(Last Updated On: April 26, 2009)
Location: Green Lake Chutes, Mt. Axtel
Rob, Tom, and Frank
After the unfortunate death of Shane McConkey in March, an idea was hatched on the TGR forums to get a pair of Volant Spatulas, the revolutionary skis that Shane helped design, and send them around the world. Mounted with a pair of demo bindings, these skis would get passed along from person to person, each of which could sign the skis and pass along their thoughts to Shane’s family, who will be given the skis on the one year anniversary of his accident.
What makes the Spatulas revolutionary, you ask? Well, first of all Spatulas are reverse camber rather than normal camber. Normally, skis have a U-shape when one is set on the ground, but the Spatulas are the opposite. spatulas are also reverse sidecut unlike regular skis. Normally, skis are shaped like an hourglass, with the skinniest part under the binding, but Spatulas are fattest under the foot. These things combine to make the Spatula a great powder ski, and these days most every ski manufacturer have at least a few skis with some of these elements in their design. Spatulas ski more like a knofe spreading warm butter around than slicing and dicing like a ginsu knife.
Tom was recently in Utah, where he was able to pick up the Spatulas and bring them to Colorado. Along with Rob, we headed out to the Green lake chutes, which are perfect because we bootpack them rather than skin up them, and they are short, so we could each get a run in on them.
Booting up the couloir (this photo and other smaller photos by Tom):
As luck would have it, I got the first lap on the Spatulas.
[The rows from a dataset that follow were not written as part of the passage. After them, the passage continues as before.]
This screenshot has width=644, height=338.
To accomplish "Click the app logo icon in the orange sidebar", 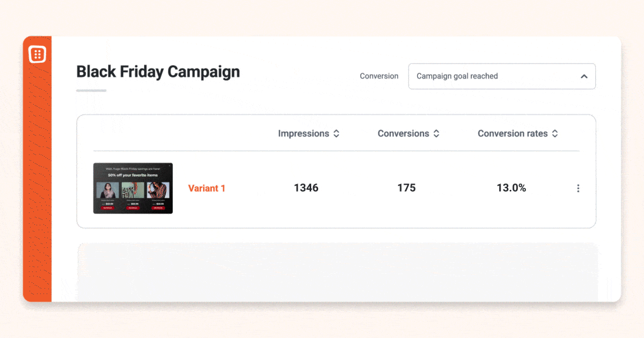I will tap(38, 54).
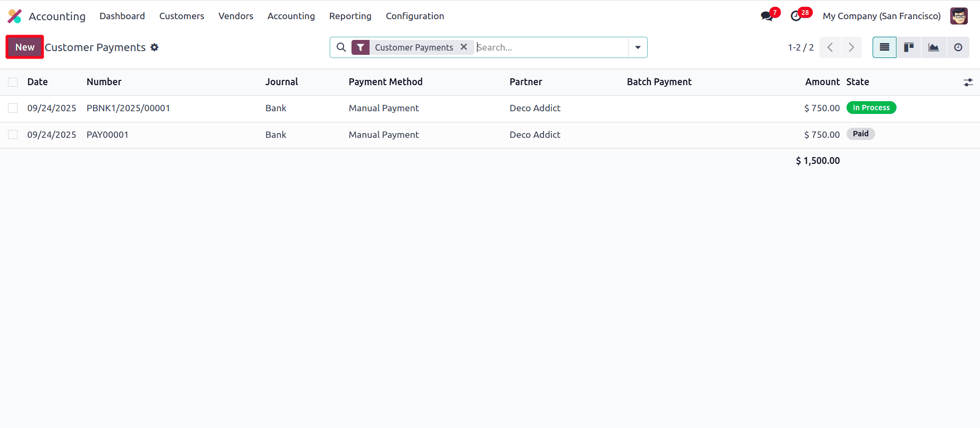Check the PAY00001 row checkbox
This screenshot has width=980, height=428.
[x=13, y=135]
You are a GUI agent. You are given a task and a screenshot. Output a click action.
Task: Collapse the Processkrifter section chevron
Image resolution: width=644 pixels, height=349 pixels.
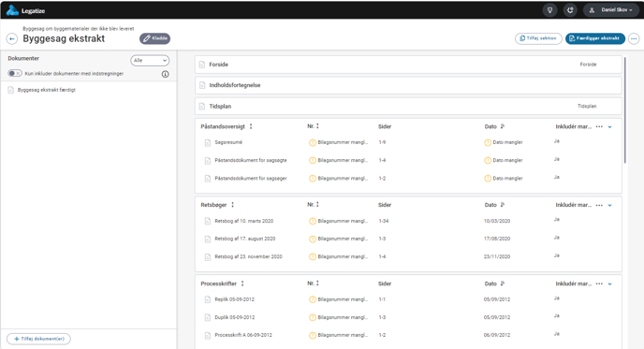tap(610, 284)
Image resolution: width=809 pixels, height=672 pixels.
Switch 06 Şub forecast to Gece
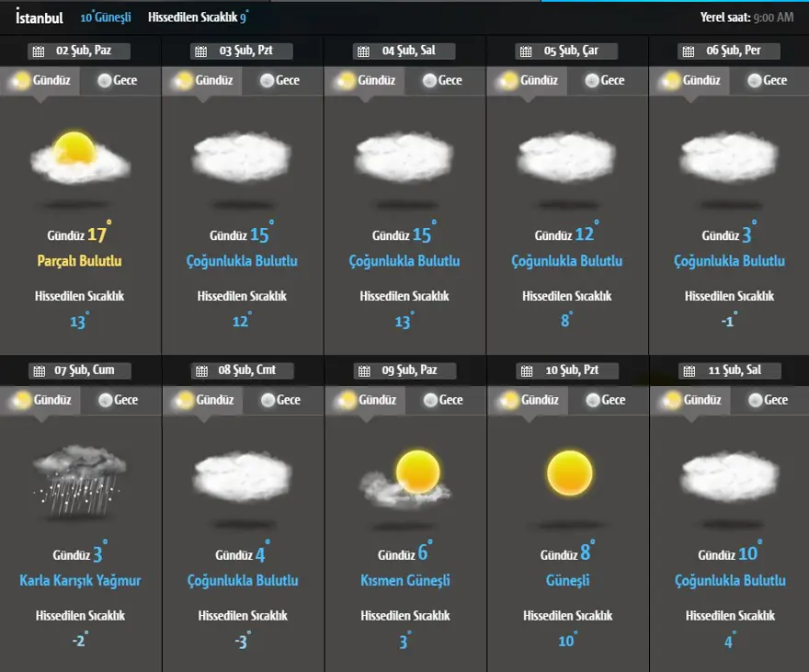(766, 81)
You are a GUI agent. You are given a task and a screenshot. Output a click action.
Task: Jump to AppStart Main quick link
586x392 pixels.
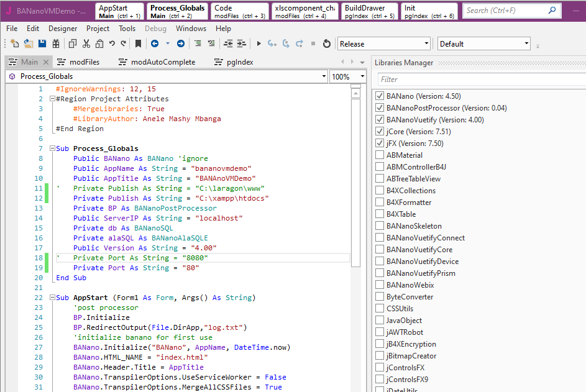[x=120, y=12]
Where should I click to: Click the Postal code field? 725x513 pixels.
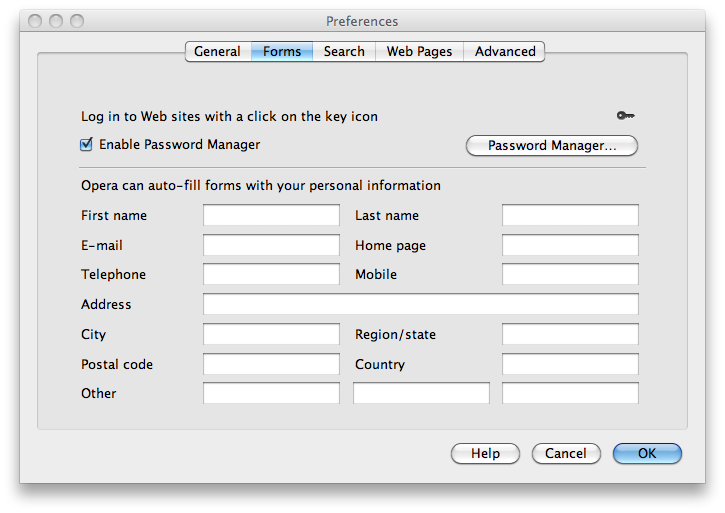click(x=271, y=365)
Shane knew what he was doing- these skis are fun!
Tom got another great shot of me skiing by this pinnacle:
Rob hit this crazy natural booter on his second run, so we got a shot of it on our way back up for lap #3:
Rob borrowed Tom’s camera and got a nice shot of Tom as well:
Tom is a great photographer, and got two more great shots of me on the third lap:
As we were leaving, the clouds gathered and danced around the peak as if to honor the man we had been trying to honor with our runs. Thanks for being the most influential skier and ski designer of the past twenty years, Shane. You will be missed.